-------- DATASET RECORDS
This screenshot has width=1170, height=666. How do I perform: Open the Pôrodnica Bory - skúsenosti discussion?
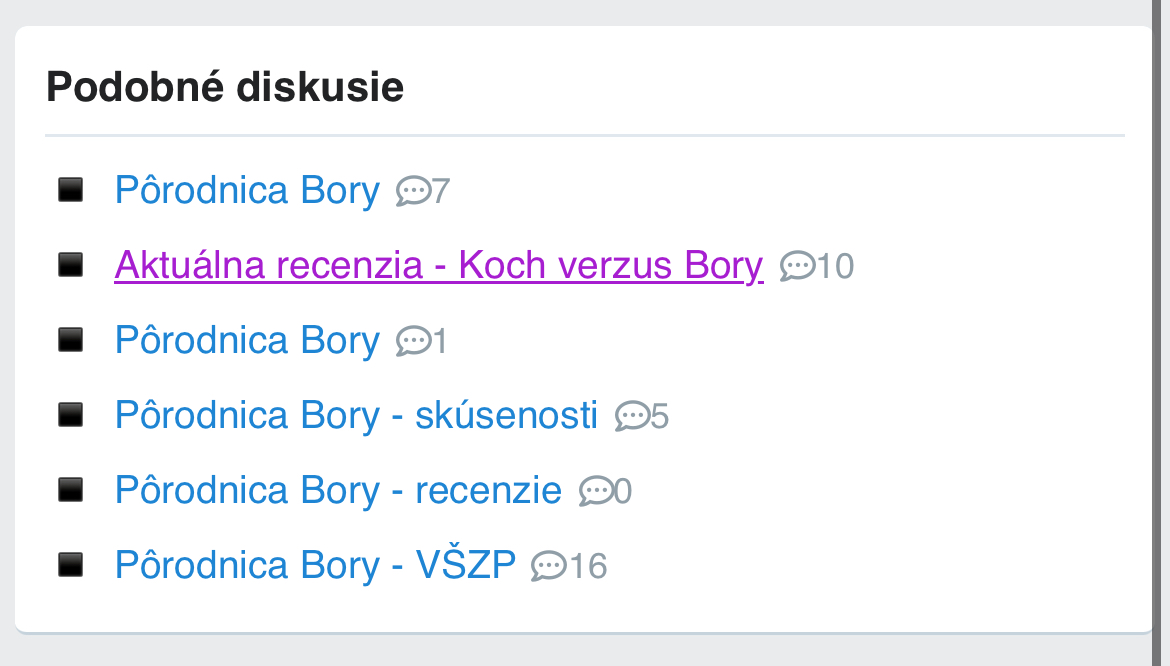point(356,415)
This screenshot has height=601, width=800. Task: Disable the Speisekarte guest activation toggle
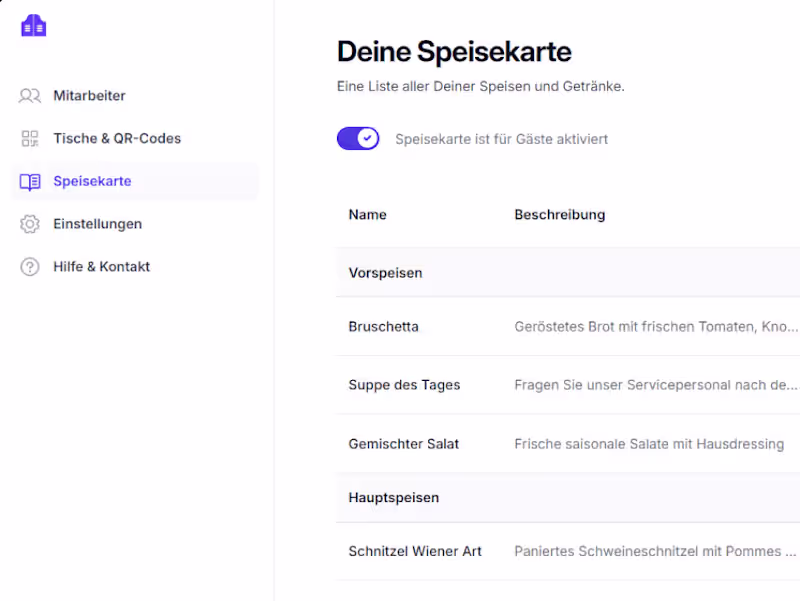pos(358,139)
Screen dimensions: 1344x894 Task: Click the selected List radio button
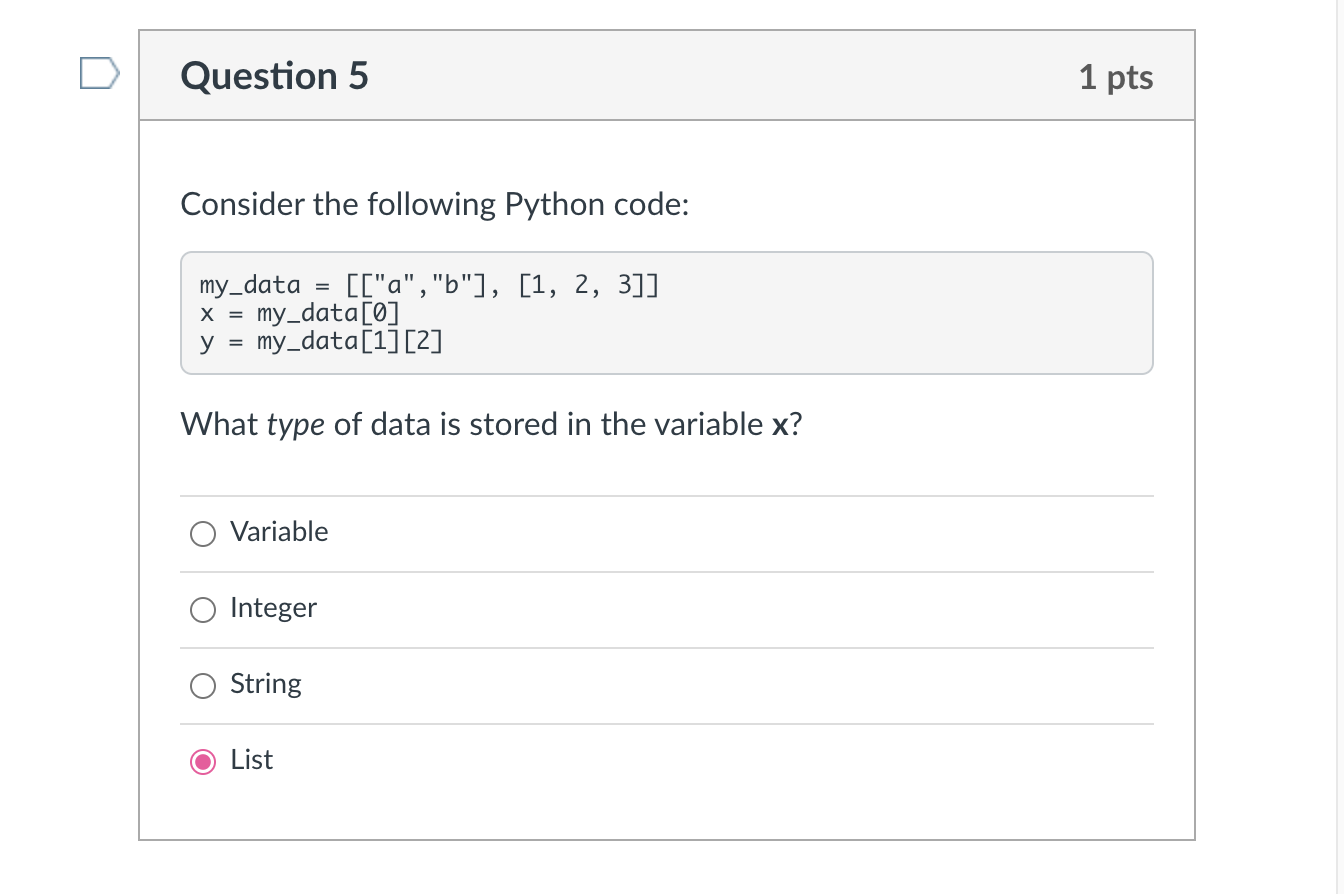pyautogui.click(x=203, y=762)
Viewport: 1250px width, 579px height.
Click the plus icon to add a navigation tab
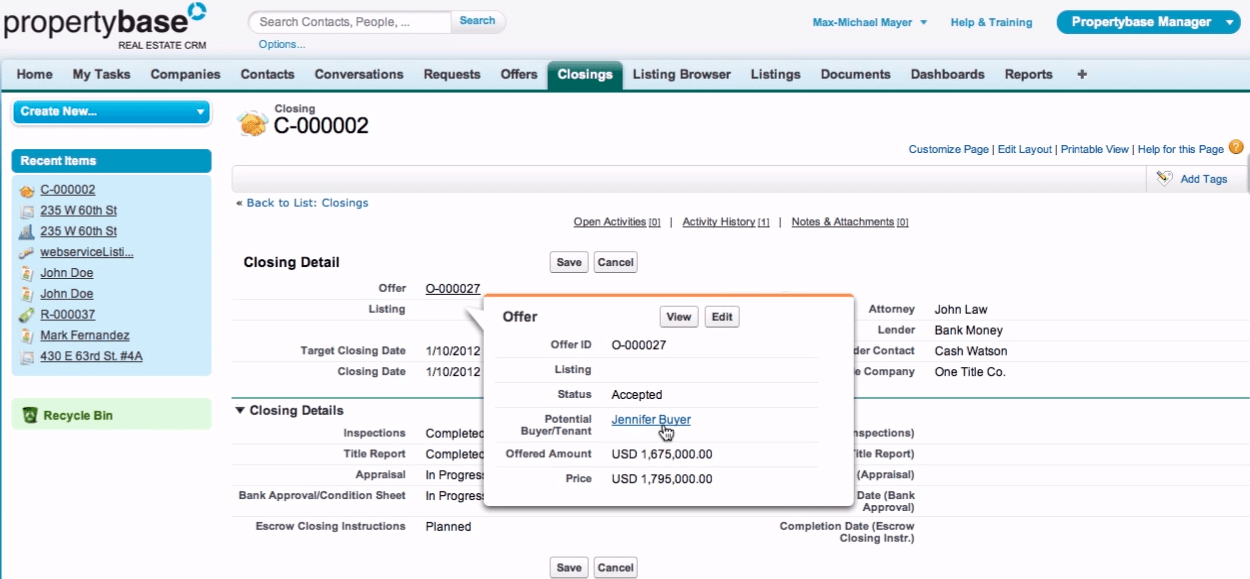click(x=1081, y=74)
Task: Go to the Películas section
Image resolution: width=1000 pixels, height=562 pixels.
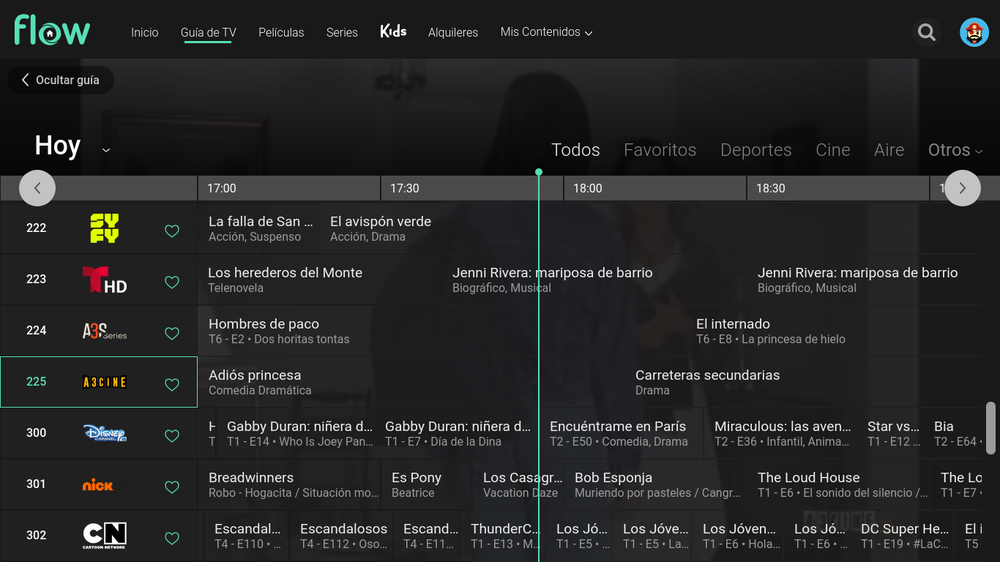Action: (281, 32)
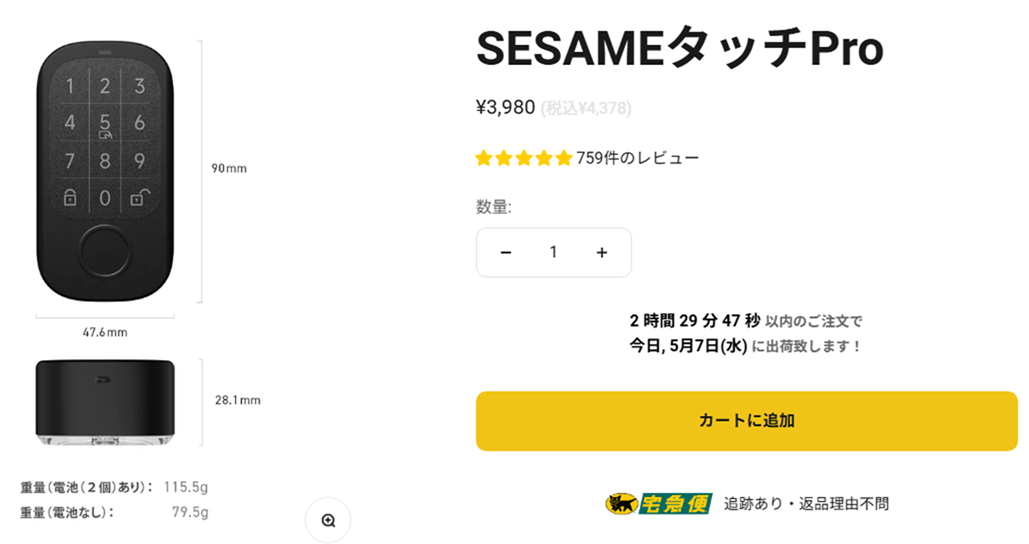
----------------
Put the lines above into a JSON list of strings, one string per line, leaving out blank lines and the pictures.

FULL RESPONSE =>
[
  "This screenshot has width=1170, height=666. How do I perform: Open the Pôrodnica Bory - skúsenosti discussion?",
  "point(356,415)",
  "This screenshot has height=601, width=800. Task: Disable the Speisekarte guest activation toggle",
  "pos(358,139)",
  "Screen dimensions: 1344x894 Task: Click the selected List radio button",
  "pyautogui.click(x=203, y=762)",
  "Viewport: 1250px width, 579px height.",
  "Click the plus icon to add a navigation tab",
  "click(x=1081, y=74)",
  "Task: Go to the Películas section",
  "Image resolution: width=1000 pixels, height=562 pixels.",
  "Action: (281, 32)"
]